Starting at the line that contains "Click the iShares Nasdaq 100 logo icon", write out each line through the end of the data below, exactly as it stands. Skip any pictures.

+++ SUPPLIED ENTRIES +++

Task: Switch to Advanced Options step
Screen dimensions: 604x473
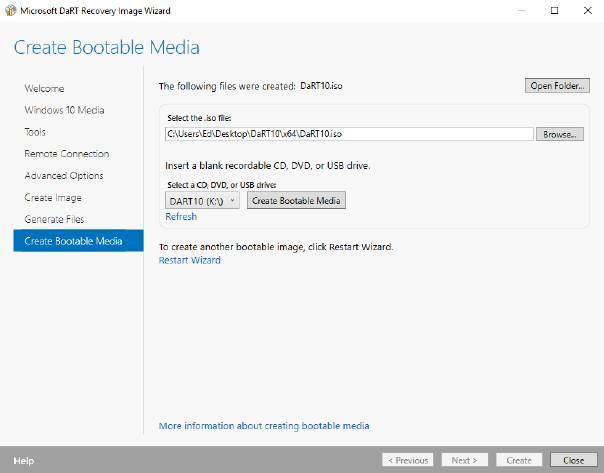Action: [64, 176]
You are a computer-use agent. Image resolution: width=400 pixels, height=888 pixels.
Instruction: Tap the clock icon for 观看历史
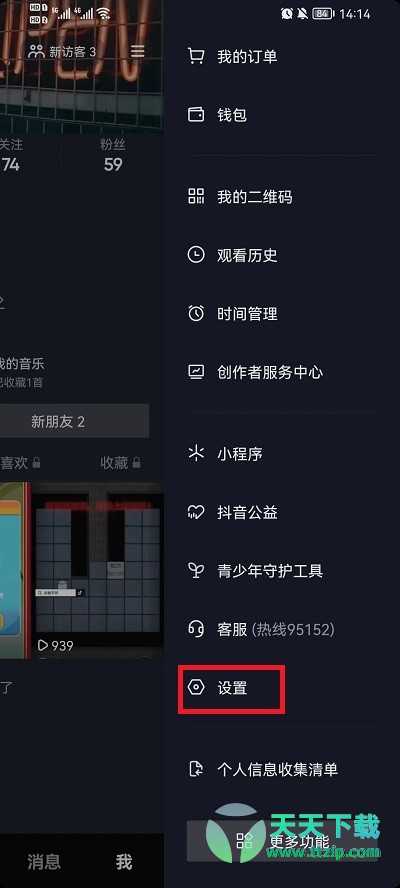pyautogui.click(x=196, y=255)
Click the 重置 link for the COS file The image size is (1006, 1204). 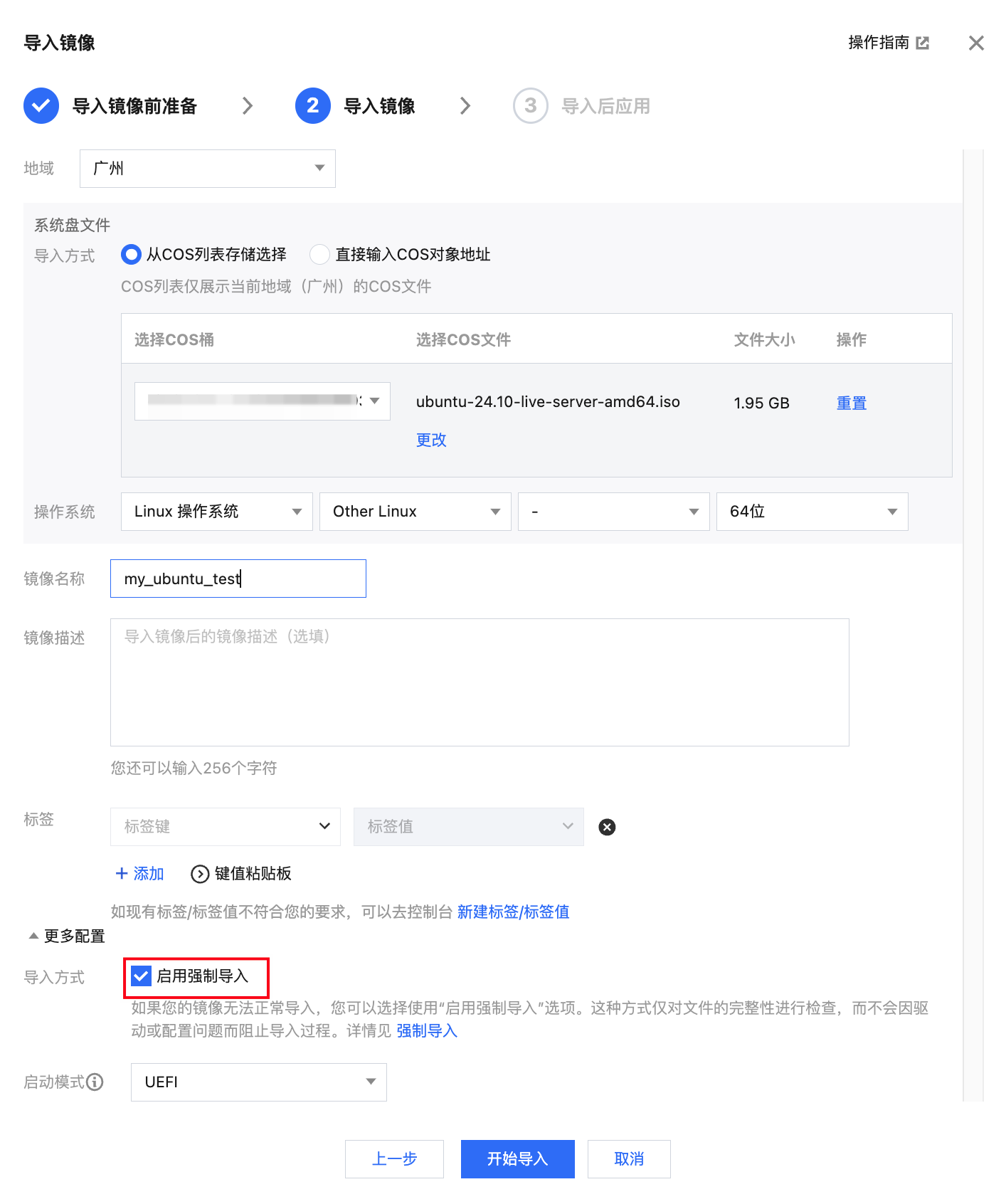[851, 403]
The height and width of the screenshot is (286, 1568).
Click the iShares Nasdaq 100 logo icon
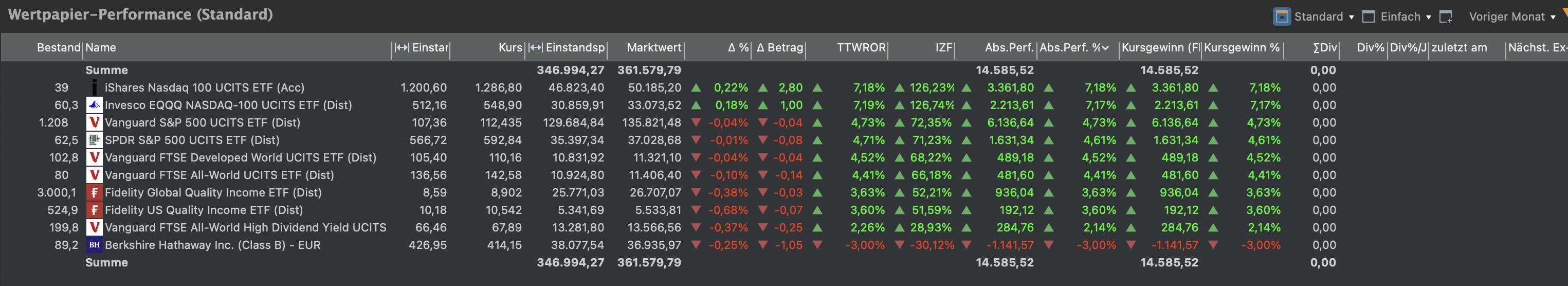point(95,87)
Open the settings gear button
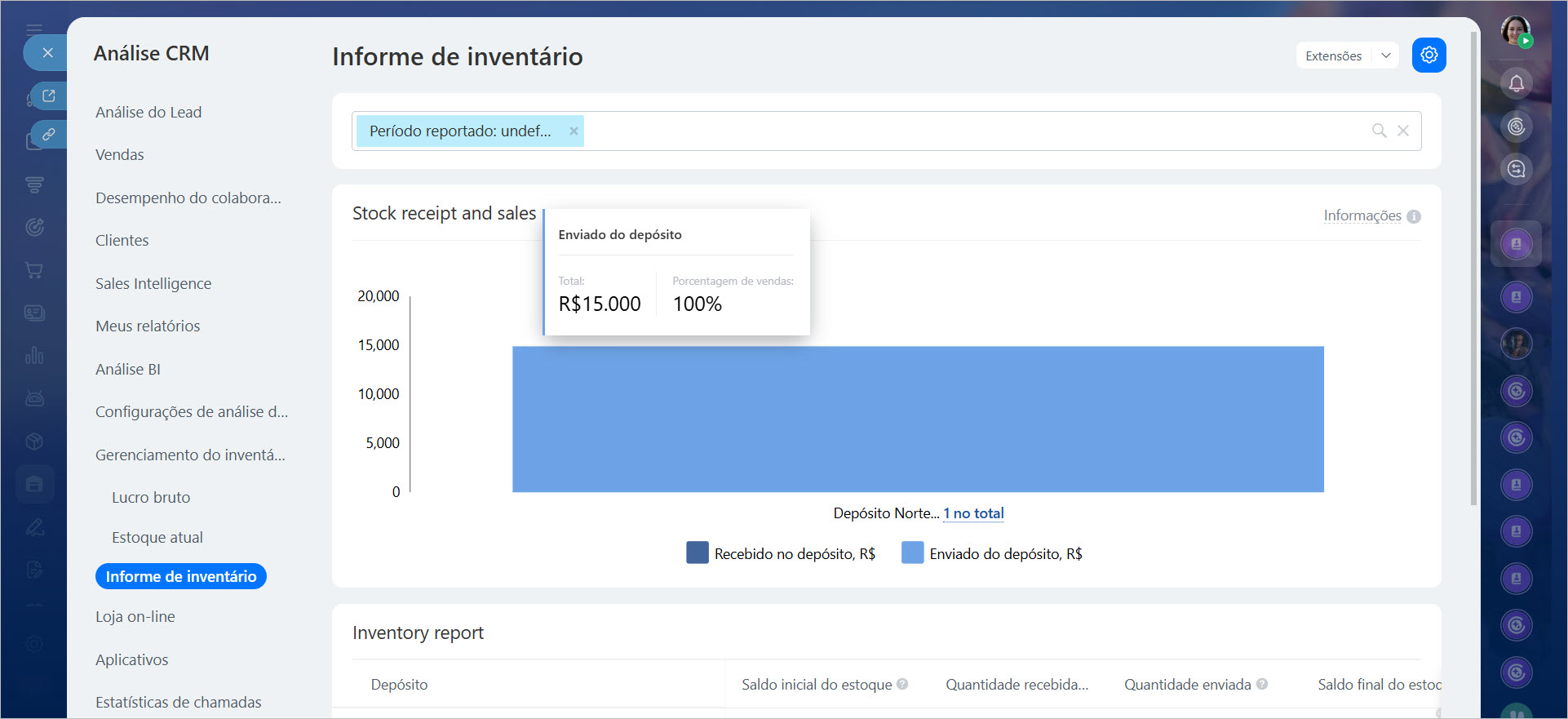Viewport: 1568px width, 719px height. point(1428,55)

+++

RESPONSE AREA
Click the iShares Nasdaq 100 logo icon
point(95,87)
Open the settings gear button
Viewport: 1568px width, 719px height. point(1428,55)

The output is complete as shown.